Provides a unified interface to 100+ LLM providers via LiteLLM, plus a dedicated Ollama backend for local models.
BaseLLM ¶
BaseLLM(model: str, temperature: float = 0.7, max_tokens: int = 1024, api_key: str | None = None, timeout: float = 120.0, max_retries: int = 3)
Bases: ABC
Abstract base for LLM backends.
Subclasses must implement
_call(messages, **kwargs) -> LLMResponse
Subclasses may optionally implement
_acall(messages, **kwargs) -> LLMResponse (for async generation)
Parameters¶
model : str Model identifier string (format depends on backend). temperature : float Default temperature for generation. max_tokens : int Default maximum tokens for generation. api_key : str | None API key override.
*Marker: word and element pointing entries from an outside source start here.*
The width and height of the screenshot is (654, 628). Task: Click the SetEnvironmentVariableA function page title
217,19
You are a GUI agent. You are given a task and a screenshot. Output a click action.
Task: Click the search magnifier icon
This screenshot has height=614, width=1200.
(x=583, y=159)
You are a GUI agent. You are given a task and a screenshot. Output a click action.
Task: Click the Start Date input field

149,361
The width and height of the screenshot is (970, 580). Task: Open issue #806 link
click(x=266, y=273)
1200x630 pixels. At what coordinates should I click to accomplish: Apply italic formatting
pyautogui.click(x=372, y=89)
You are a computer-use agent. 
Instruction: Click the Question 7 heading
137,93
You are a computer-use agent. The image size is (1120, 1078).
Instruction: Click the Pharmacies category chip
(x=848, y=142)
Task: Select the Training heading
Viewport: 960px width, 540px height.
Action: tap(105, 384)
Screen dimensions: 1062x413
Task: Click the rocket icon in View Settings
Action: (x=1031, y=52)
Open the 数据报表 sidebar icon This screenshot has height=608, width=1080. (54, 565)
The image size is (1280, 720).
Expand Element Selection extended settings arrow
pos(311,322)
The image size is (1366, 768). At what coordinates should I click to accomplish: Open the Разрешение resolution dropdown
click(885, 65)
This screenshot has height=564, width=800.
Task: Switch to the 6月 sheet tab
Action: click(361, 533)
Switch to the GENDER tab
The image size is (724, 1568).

Falls back to environment variable if None. timeout : float Request timeout in seconds. max_retries : int Number of retries on transient failures.
generate ¶
generate(messages: list[dict[str, str]], temperature: float | None = None, max_tokens: int | None = None, stop: list[str] | None = None, **kwargs: Any) -> LLMResponse
Synchronous generation with retry logic.
Parameters¶
messages : list[dict] OpenAI-style message list: [{"role": "user", "content": "..."}] temperature : float | None Override default temperature for this call. max_tokens : int | None Override default max_tokens for this call. stop : list[str] | None Stop sequences.
Returns¶
LLMResponse
agenerate
async
¶
agenerate(messages: list[dict[str, str]], temperature: float | None = None, max_tokens: int | None = None, stop: list[str] | None = None, **kwargs: Any) -> LLMResponse
Async generation with retry logic.
Same interface as generate() but returns a coroutine.
LLMResponse
dataclass
¶
LLMResponse(text: str, model: str = '', prompt_tokens: int = 0, completion_tokens: int = 0, total_tokens: int = 0, latency_seconds: float = 0.0, metadata: dict[str, Any] = dict())
Structured response from an LLM call.
to_provenance_dict ¶
Extract fields suitable for a ProvenanceRecord.notes entry.